SOURCE DOCUMENT:

+ + + +

Finally, let’s turn to Memphis, Tennessee, where voters will elect a new mayor on Oct. 5, 2023. Incumbent Jim Strickland (D), in office since 2016, is term-limited.  

The filing deadline for the election is July 20, 2023. Twelve candidates had declared their candidacy as of March 8, 2023, including six Democrats, three Republicans, and two independents. In 2019, twelve candidates ran. 

While the election is officially nonpartisan, many candidates (and officeholders) are affiliated with a political party.

+ + + +

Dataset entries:
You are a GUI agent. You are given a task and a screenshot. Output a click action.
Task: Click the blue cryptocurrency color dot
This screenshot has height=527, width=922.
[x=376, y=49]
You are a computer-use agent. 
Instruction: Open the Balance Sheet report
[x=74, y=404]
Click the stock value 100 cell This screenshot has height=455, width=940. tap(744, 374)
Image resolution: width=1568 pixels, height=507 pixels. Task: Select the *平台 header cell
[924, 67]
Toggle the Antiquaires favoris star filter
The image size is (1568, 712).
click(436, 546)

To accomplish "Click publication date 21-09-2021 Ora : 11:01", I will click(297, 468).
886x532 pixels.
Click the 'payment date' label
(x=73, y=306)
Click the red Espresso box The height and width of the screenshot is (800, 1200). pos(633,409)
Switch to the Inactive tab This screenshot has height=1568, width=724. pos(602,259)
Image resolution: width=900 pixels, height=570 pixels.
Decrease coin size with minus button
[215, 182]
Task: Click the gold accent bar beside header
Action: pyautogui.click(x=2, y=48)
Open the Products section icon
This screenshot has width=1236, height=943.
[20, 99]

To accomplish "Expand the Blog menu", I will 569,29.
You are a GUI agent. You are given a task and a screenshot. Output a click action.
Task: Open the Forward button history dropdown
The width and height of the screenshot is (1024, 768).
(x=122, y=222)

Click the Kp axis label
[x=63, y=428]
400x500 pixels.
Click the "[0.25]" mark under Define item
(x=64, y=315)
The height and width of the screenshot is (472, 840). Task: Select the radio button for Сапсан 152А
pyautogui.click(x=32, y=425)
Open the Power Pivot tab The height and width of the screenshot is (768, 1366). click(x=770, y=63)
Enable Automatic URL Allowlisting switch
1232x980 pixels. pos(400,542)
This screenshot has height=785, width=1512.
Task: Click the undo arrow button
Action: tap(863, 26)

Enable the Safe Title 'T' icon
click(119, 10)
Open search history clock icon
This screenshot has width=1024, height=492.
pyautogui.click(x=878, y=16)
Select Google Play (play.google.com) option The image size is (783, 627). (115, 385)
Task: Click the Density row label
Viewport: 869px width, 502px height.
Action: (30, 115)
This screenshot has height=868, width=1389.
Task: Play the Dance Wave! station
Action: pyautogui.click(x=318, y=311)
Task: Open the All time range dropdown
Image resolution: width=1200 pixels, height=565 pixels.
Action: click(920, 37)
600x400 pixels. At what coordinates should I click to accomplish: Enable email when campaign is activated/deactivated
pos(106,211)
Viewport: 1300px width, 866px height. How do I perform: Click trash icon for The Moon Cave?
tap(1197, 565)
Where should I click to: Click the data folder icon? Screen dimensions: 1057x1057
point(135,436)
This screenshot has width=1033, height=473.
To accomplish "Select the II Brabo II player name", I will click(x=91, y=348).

+ + + +

WHAT YOU NEED TO DO:
1 – Rewrite the passage on the Memphis mayoral election, everything from "The filing deadline" down to "twelve candidates ran.", changing "filing deadline" to "registration deadline".
2 – Write what comes next in the passage on the Memphis mayoral election, picking up after its last sentence.
The entries have nothing to do with what comes next.

REPLIES:
1 –
The registration deadline for the election is July 20, 2023. Twelve candidates had declared their candidacy as of March 8, 2023, including six Democrats, three Republicans, and two independents. In 2019, twelve candidates ran.

2 –
The candidates who have received the most media attention are: 

  • Floyd Bonner (D), Shelby County sheriff; 
  • Joe Brown (I), former Shelby County Criminal Court judge and host of the reality court show ‘’Judge Joe Brown’’; 
  • Karen Camper (D), Tennessee House Minority Leader; 
  • Frank Colvett (R); Memphis City council member and former council chairman; 
  • J.W. Gibson (D), former Shelby County commissioner and businessman; 
  • Willie Wilbert Herenton (D), former Memphis mayor (1992-2009);  
  • Michelle McKissack (D); member of the Shelby County Board of Education and a former broadcast journalist;
  • Van Turner (D), former Shelby County commissioner and president of the NAACP Memphis branch, and;
  • Paul Young, CEO of the Downtown Memphis Commission. 

According to University of Memphis professor Otis Sanford, the issues of crime and police conduct will have an outsized effect in the October election. “[…] The race for mayor will come down [to] who has the clearer and most convincing message — not just about fighting crime, but changing the culture in the police department in light of the police killing of Tyre Nichols,” Sanford said.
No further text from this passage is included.